I would really appreciate any recommendations/pointers/education/etc. on:

how to measure GH
How to achieve PH/KH/GH long-term balance (CaCO3, CaCO2, MgSo4, vinegar, pHdown, ... ?) if I target neutral pH and dGH/dKH in 4 - 7 range

Thanks a bunch

75T and 36 Corner with ~3.5w/gl Eheim 2026
22G non-name nano-knock-off with 4.35 w/gl built-in sump-type filter
all 3 100% planted
moderate fish load


----------



## JohnPaul (Aug 28, 2006)

Wow. Just wow. That is about perfect water for a Sulawesi shrimp tank. I know a lot of folks in the freshwater invert community who would absolutely DIE to have water like that coming out of their tap.

As for getting that water down towards more "normal" values, I'm not really sure what to say. Even a 50-50 mix of that and RO water would probably still be at a pH of around 7.5 to 8, I would think. Maybe higher. So I'm a bit at a loss regarding what to do about it.


----------



## speakerguy (Sep 1, 2007)

An alkalinity of 69mg/l (assuming it is "as CaCO3" like most water reports) is a dKH of about 4. Not bad. 

Total hardness of 108 mg/L is a gH of about 6. Also not too bad. 

I don't know how they are getting the pH so high. gH and kH look fine to me.

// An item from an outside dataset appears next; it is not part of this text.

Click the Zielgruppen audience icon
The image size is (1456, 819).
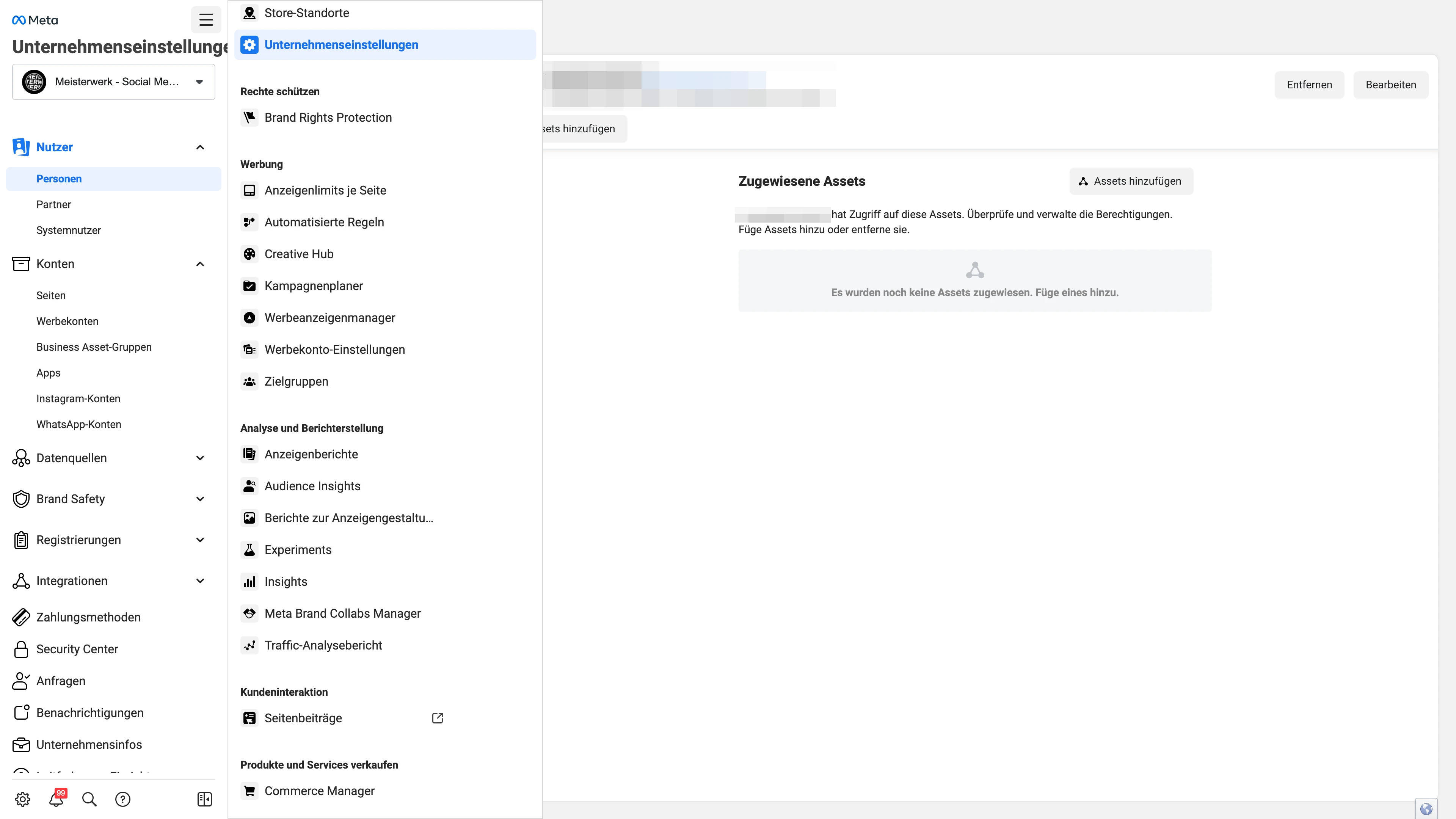click(x=249, y=381)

In any case, the TDS of your tap water is above 300. I would be tempted to do RO just because of this.


----------



## Grathum (Jul 13, 2010)

I'm kind of jealous. I have looked through 10 years of reports in my area and they have never broken down the nutrient levels like your charts show. At least you have that to work with as a starting point. My report only lists the GH, Turbidity, flouride and levels of chlorine, copper, nitrate, lead, sodium, and sulfate. Nothing more.


----------



## Ekrindul (Jul 3, 2010)

The water quality report isn't always going to reflect your actual conditions. The report for my area shows I should require about 40 minutes to wash the soap from my hands basically, but my GH test require anywhere from 8 to 12 drops to see a change. I don't see Ca buildup or anything on faucets, but my water doesn't feel soft either, and I've grew up in an area with extremely soft water.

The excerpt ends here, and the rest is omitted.